Possession
Possession is a complex phenomenon that takes multiple forms, both material (land, money, bodies) and incorporeal (knowledge, reputation, lineage). It conveys a variety of meanings (economic, emotional, legal, medical, political, spiritual, sexual, territorial). It implies a gendered relationship of power between possessor and possessed. Historically, societies have understood children, women, queer people, and men from subordinated classes, castes, races, and religions to be particularly susceptible to possession: the condition of being controlled, seized, and owned as property, as well as the state of being dominated or inhabited by a spirit. Possessed people are often ascribed the status and condition of femininity, incapacity, vulnerability, and/or dependency.
Yet, possession in its religious connotation also means to invoke, access, and channel power and authority that the possessed are otherwise denied. The very state of being controlled by a divine or otherworldly force—of losing the autonomous self and submitting to the will of another—allows the possessed, if only temporarily, to transgress prescriptive norms and categories, express forbidden desires, and engage in what are often viewed as deviant and subversive patterns of social behavior and relations. As an act of communicating with the immaterial world, spirit possession also sustains relations and communities across temporal boundaries, reanimating and reclaiming ties to and memories of human and nonhuman kin. As such, possession is a potent site in which to challenge the logic of secular modernity, heteropatriarchy, and the (neo)liberalism of individualism and private ownership. Possession is a modality of disempowerment, but potentially of empowerment and refusal too.

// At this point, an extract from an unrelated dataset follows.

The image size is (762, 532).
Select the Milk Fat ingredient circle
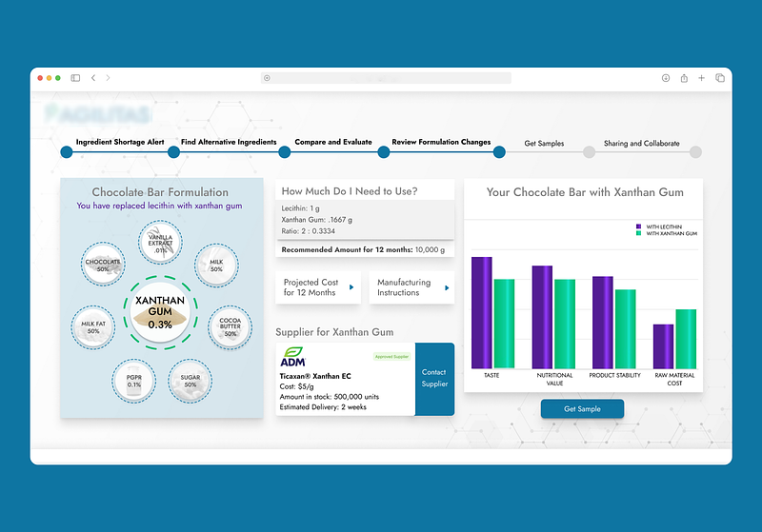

Over the last decade, a growing body of literature has emerged on the cultures, histories, landscapes, laws, economies, and politics of dispossession that interrogates racial capitalist, (neo)colonial, and heteropatriarchal modes of accumulation by dispossession. The subject of possession has not become a widespread subject of feminist, queer scholarship in the way that dispossession has. This seminar will explore feminist and queer frameworks for analyzing and theorizing possession and its intersectional dynamics. How might feminist and queer analyses of possession complement and complicate existing understandings of dispossession and how it ought to be studied and redressed? How might feminist and queer approaches to possession diverge?